TASK TO COMPLETE:
Copy every one of the following records word for word, keeping the lines in their original order.

DATA SUPPLIED:

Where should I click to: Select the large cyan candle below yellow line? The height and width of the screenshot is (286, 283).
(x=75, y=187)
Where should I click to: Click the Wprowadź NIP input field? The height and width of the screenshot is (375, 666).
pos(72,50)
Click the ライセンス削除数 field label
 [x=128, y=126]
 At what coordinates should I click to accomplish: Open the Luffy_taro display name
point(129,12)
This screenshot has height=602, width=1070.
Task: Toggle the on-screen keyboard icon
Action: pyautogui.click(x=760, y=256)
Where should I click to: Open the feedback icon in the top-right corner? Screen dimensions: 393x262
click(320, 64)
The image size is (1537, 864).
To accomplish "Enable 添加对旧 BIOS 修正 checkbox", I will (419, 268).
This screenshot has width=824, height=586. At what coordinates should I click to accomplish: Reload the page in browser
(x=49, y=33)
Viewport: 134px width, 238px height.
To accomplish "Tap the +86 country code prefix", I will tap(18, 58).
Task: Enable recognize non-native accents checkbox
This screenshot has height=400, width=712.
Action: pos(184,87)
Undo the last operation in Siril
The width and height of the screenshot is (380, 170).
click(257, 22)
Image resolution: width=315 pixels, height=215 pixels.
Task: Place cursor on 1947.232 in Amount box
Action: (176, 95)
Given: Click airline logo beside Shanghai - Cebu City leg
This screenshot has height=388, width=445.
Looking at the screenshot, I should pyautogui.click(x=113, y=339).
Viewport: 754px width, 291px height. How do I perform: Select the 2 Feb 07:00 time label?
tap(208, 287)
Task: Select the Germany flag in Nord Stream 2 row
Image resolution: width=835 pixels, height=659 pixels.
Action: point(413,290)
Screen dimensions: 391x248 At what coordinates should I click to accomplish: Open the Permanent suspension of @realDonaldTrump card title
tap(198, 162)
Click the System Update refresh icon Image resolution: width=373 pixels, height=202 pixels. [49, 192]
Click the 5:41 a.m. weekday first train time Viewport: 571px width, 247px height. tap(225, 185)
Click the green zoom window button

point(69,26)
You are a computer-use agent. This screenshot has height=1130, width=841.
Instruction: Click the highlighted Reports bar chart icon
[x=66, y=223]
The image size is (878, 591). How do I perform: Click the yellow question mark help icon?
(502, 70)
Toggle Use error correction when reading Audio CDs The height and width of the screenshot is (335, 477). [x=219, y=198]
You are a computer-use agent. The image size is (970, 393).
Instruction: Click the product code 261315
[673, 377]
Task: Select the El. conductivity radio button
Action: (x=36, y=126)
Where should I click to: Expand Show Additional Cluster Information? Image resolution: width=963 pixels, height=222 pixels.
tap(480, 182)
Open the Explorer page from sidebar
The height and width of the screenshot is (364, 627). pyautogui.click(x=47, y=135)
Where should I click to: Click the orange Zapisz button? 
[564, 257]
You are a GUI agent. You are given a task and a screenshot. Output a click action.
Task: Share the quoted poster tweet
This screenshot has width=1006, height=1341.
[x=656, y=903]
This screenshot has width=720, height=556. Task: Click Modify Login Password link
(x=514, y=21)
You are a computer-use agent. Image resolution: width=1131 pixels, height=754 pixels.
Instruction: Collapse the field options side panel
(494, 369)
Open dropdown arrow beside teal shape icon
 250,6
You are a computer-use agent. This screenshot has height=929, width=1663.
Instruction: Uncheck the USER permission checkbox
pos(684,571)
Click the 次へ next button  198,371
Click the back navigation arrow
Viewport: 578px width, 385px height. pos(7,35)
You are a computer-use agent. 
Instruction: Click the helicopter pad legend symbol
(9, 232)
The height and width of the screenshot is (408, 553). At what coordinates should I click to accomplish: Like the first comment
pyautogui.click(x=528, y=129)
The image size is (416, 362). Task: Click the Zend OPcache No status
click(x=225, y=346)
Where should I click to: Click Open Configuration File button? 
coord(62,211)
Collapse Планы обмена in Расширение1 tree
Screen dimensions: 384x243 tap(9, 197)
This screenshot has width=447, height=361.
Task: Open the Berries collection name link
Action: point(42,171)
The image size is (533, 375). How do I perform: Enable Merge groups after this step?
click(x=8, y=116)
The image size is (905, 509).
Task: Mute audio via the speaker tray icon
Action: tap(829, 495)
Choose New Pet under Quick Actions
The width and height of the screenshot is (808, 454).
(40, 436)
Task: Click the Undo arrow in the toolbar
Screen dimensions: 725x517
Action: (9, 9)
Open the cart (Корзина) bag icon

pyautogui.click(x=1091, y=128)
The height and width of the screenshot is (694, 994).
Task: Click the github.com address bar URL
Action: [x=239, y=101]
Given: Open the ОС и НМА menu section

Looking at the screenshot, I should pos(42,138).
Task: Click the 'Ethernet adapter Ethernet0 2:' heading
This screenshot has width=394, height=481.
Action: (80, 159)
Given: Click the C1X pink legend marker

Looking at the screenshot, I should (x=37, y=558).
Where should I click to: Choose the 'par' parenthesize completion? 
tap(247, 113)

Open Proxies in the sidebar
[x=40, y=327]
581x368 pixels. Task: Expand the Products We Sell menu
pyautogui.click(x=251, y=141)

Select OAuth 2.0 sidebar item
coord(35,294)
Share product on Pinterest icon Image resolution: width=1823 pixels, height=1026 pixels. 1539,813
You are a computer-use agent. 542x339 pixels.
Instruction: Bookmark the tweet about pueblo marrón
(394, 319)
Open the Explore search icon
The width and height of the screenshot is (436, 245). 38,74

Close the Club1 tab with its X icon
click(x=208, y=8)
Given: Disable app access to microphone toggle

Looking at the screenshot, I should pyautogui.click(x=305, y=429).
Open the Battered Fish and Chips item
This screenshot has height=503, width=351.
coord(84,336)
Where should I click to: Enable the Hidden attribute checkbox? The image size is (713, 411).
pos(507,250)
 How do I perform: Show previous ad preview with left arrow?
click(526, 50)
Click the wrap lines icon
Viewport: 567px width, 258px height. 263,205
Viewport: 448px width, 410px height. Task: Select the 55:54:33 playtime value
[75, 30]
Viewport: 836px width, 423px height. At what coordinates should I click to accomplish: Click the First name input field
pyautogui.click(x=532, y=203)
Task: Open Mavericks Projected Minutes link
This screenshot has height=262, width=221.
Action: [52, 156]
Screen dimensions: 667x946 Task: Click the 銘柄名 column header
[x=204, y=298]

SOLVED EXERCISE:
Where should I click to: Select the large cyan candle below yellow line? The height and width of the screenshot is (286, 283).
(x=75, y=187)
Where should I click to: Click the Wprowadź NIP input field? The height and width of the screenshot is (375, 666).
pos(72,50)
Click the ライセンス削除数 field label
 [x=128, y=126]
 At what coordinates should I click to accomplish: Open the Luffy_taro display name
point(129,12)
This screenshot has height=602, width=1070.
Task: Toggle the on-screen keyboard icon
Action: pyautogui.click(x=760, y=256)
Where should I click to: Open the feedback icon in the top-right corner? Screen dimensions: 393x262
click(320, 64)
The image size is (1537, 864).
To accomplish "Enable 添加对旧 BIOS 修正 checkbox", I will (419, 268).
This screenshot has width=824, height=586. At what coordinates should I click to accomplish: Reload the page in browser
(x=49, y=33)
Viewport: 134px width, 238px height.
To accomplish "Tap the +86 country code prefix", I will tap(18, 58).
Task: Enable recognize non-native accents checkbox
This screenshot has height=400, width=712.
Action: pos(184,87)
Undo the last operation in Siril
The width and height of the screenshot is (380, 170).
click(257, 22)
Image resolution: width=315 pixels, height=215 pixels.
Task: Place cursor on 1947.232 in Amount box
Action: (176, 95)
Given: Click airline logo beside Shanghai - Cebu City leg
This screenshot has height=388, width=445.
Looking at the screenshot, I should pyautogui.click(x=113, y=339).
Viewport: 754px width, 291px height. How do I perform: Select the 2 Feb 07:00 time label?
tap(208, 287)
Task: Select the Germany flag in Nord Stream 2 row
Image resolution: width=835 pixels, height=659 pixels.
Action: point(413,290)
Screen dimensions: 391x248 At what coordinates should I click to accomplish: Open the Permanent suspension of @realDonaldTrump card title
tap(198, 162)
Click the System Update refresh icon Image resolution: width=373 pixels, height=202 pixels. [49, 192]
Click the 5:41 a.m. weekday first train time Viewport: 571px width, 247px height. tap(225, 185)
Click the green zoom window button

point(69,26)
You are a computer-use agent. This screenshot has height=1130, width=841.
Instruction: Click the highlighted Reports bar chart icon
[x=66, y=223]
The image size is (878, 591). How do I perform: Click the yellow question mark help icon?
(502, 70)
Toggle Use error correction when reading Audio CDs The height and width of the screenshot is (335, 477). [x=219, y=198]
You are a computer-use agent. The image size is (970, 393).
Instruction: Click the product code 261315
[673, 377]
Task: Select the El. conductivity radio button
Action: (x=36, y=126)
Where should I click to: Expand Show Additional Cluster Information? Image resolution: width=963 pixels, height=222 pixels.
tap(480, 182)
Open the Explorer page from sidebar
The height and width of the screenshot is (364, 627). pyautogui.click(x=47, y=135)
Where should I click to: Click the orange Zapisz button? 
[564, 257]
You are a GUI agent. You are given a task and a screenshot. Output a click action.
Task: Share the quoted poster tweet
This screenshot has width=1006, height=1341.
[x=656, y=903]
This screenshot has width=720, height=556. Task: Click Modify Login Password link
(x=514, y=21)
You are a computer-use agent. Image resolution: width=1131 pixels, height=754 pixels.
Instruction: Collapse the field options side panel
(494, 369)
Open dropdown arrow beside teal shape icon
 250,6
You are a computer-use agent. This screenshot has height=929, width=1663.
Instruction: Uncheck the USER permission checkbox
pos(684,571)
Click the 次へ next button  198,371
Click the back navigation arrow
Viewport: 578px width, 385px height. pos(7,35)
You are a computer-use agent. 
Instruction: Click the helicopter pad legend symbol
(9, 232)
The height and width of the screenshot is (408, 553). At what coordinates should I click to accomplish: Like the first comment
pyautogui.click(x=528, y=129)
The image size is (416, 362). Task: Click the Zend OPcache No status
click(x=225, y=346)
Where should I click to: Click Open Configuration File button? 
coord(62,211)
Collapse Планы обмена in Расширение1 tree
Screen dimensions: 384x243 tap(9, 197)
This screenshot has width=447, height=361.
Task: Open the Berries collection name link
Action: point(42,171)
The image size is (533, 375). How do I perform: Enable Merge groups after this step?
click(x=8, y=116)
The image size is (905, 509).
Task: Mute audio via the speaker tray icon
Action: tap(829, 495)
Choose New Pet under Quick Actions
The width and height of the screenshot is (808, 454).
(40, 436)
Task: Click the Undo arrow in the toolbar
Screen dimensions: 725x517
Action: (9, 9)
Open the cart (Корзина) bag icon

pyautogui.click(x=1091, y=128)
The height and width of the screenshot is (694, 994).
Task: Click the github.com address bar URL
Action: [x=239, y=101]
Given: Open the ОС и НМА menu section

Looking at the screenshot, I should pos(42,138).
Task: Click the 'Ethernet adapter Ethernet0 2:' heading
This screenshot has width=394, height=481.
Action: (80, 159)
Given: Click the C1X pink legend marker

Looking at the screenshot, I should (x=37, y=558).
Where should I click to: Choose the 'par' parenthesize completion? 
tap(247, 113)

Open Proxies in the sidebar
[x=40, y=327]
581x368 pixels. Task: Expand the Products We Sell menu
pyautogui.click(x=251, y=141)

Select OAuth 2.0 sidebar item
coord(35,294)
Share product on Pinterest icon Image resolution: width=1823 pixels, height=1026 pixels. 1539,813
You are a computer-use agent. 542x339 pixels.
Instruction: Bookmark the tweet about pueblo marrón
(394, 319)
Open the Explore search icon
The width and height of the screenshot is (436, 245). 38,74

Close the Club1 tab with its X icon
click(x=208, y=8)
Given: Disable app access to microphone toggle

Looking at the screenshot, I should pyautogui.click(x=305, y=429).
Open the Battered Fish and Chips item
This screenshot has height=503, width=351.
coord(84,336)
Where should I click to: Enable the Hidden attribute checkbox? The image size is (713, 411).
pos(507,250)
 How do I perform: Show previous ad preview with left arrow?
click(526, 50)
Click the wrap lines icon
Viewport: 567px width, 258px height. 263,205
Viewport: 448px width, 410px height. Task: Select the 55:54:33 playtime value
[75, 30]
Viewport: 836px width, 423px height. At what coordinates should I click to accomplish: Click the First name input field
pyautogui.click(x=532, y=203)
Task: Open Mavericks Projected Minutes link
This screenshot has height=262, width=221.
Action: [52, 156]
Screen dimensions: 667x946 Task: Click the 銘柄名 column header
[x=204, y=298]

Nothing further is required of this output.